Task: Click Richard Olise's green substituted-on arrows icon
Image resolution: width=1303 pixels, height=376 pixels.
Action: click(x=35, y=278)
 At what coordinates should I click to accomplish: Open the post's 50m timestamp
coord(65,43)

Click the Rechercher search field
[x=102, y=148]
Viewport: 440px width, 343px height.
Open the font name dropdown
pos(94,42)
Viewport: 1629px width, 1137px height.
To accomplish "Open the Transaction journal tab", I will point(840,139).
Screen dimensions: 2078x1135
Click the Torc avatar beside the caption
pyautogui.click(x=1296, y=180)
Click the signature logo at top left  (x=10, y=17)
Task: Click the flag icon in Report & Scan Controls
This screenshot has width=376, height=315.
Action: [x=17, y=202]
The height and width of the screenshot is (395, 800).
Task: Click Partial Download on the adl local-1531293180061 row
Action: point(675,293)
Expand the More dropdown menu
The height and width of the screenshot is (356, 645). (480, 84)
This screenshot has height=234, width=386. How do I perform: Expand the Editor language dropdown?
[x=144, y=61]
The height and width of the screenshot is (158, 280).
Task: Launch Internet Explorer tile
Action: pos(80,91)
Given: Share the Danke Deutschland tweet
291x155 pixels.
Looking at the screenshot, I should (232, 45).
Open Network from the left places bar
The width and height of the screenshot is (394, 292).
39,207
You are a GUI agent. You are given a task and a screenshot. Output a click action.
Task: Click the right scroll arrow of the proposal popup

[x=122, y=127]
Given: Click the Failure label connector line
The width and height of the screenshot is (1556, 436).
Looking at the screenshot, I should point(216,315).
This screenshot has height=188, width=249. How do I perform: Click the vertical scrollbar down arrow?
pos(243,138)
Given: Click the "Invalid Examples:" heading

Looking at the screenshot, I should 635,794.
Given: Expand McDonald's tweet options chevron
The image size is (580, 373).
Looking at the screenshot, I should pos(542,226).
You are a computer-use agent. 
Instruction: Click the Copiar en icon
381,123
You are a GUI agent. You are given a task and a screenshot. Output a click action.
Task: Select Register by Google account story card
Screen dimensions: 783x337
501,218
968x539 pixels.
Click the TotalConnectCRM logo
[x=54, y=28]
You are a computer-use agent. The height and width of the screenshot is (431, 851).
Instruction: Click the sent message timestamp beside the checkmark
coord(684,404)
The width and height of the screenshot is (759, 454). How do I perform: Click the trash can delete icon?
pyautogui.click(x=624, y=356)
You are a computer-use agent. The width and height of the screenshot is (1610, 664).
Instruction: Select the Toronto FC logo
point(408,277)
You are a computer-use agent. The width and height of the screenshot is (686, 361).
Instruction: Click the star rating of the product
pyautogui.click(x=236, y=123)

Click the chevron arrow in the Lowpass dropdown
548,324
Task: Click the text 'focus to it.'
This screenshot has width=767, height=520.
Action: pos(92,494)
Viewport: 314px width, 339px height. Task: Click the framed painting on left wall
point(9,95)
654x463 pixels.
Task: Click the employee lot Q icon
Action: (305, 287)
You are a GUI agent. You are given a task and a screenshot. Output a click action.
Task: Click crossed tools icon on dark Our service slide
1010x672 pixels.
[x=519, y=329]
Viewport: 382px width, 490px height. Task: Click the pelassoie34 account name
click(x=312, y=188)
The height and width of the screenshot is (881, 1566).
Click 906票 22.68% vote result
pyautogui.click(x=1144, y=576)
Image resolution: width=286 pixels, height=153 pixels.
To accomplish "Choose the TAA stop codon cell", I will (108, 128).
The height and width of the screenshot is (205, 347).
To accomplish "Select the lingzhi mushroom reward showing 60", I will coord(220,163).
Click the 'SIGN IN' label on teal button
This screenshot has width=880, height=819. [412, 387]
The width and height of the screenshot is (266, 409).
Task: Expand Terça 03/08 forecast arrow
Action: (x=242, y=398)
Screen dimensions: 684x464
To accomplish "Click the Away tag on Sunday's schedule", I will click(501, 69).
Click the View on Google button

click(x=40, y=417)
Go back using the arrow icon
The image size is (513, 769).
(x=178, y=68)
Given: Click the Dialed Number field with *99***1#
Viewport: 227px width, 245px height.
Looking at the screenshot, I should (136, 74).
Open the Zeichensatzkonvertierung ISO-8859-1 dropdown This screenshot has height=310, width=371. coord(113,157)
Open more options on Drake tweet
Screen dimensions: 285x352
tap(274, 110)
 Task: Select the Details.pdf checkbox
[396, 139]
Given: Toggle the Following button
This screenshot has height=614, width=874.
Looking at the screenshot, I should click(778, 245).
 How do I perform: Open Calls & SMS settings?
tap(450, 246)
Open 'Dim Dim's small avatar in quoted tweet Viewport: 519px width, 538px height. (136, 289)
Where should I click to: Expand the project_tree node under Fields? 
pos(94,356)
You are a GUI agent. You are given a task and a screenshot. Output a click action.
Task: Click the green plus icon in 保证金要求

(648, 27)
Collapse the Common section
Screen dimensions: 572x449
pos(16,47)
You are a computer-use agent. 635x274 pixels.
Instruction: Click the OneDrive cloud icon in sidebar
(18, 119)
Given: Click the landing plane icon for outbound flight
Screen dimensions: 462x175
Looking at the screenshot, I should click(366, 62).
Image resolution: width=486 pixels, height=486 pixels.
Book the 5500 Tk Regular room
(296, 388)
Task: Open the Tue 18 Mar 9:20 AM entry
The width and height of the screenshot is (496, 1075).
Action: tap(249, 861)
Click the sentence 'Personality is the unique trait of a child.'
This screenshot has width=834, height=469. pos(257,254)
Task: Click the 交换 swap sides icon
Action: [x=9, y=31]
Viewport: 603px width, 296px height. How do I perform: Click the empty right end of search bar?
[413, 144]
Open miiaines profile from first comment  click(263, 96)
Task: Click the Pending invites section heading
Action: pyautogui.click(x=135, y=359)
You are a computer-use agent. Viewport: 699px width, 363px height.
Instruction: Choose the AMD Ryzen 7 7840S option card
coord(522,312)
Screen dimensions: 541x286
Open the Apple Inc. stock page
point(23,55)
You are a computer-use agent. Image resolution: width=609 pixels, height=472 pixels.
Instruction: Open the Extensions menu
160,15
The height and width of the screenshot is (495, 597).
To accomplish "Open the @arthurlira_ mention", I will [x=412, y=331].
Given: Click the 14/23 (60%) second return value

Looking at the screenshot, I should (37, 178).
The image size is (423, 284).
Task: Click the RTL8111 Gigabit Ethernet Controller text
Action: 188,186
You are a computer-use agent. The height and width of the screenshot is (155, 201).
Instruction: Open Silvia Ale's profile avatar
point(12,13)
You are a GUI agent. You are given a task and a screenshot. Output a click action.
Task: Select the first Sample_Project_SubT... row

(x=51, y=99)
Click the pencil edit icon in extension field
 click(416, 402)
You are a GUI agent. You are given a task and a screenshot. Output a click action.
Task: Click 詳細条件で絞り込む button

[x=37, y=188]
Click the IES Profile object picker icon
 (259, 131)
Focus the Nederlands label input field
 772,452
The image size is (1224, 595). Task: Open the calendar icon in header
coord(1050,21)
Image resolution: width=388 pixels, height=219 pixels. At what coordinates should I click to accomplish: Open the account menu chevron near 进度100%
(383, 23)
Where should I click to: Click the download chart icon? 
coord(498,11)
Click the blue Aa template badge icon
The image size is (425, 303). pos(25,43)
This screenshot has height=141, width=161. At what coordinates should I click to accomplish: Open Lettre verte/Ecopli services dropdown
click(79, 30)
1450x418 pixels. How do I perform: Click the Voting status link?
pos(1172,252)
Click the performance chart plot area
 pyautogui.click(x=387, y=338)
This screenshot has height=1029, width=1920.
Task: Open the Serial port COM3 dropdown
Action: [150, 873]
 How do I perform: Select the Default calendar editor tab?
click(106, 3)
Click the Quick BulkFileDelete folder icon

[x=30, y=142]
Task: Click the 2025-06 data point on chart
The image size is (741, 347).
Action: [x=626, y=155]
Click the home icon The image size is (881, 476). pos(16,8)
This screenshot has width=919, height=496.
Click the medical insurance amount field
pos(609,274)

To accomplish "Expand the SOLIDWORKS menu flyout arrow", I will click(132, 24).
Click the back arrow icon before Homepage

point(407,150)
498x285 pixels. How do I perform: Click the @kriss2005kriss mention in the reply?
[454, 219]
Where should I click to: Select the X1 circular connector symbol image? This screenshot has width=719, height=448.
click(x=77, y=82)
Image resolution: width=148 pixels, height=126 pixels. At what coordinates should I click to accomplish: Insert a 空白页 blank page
-----
__What is required__. In the records above, find the line with "Collapse the Common section"; write out exactly that line and each one after it, stopping after the line with "Image resolution: width=486".

__Output of the exercise__.
Collapse the Common section
Screen dimensions: 572x449
pos(16,47)
You are a computer-use agent. 635x274 pixels.
Instruction: Click the OneDrive cloud icon in sidebar
(18, 119)
Given: Click the landing plane icon for outbound flight
Screen dimensions: 462x175
Looking at the screenshot, I should click(366, 62).
Image resolution: width=486 pixels, height=486 pixels.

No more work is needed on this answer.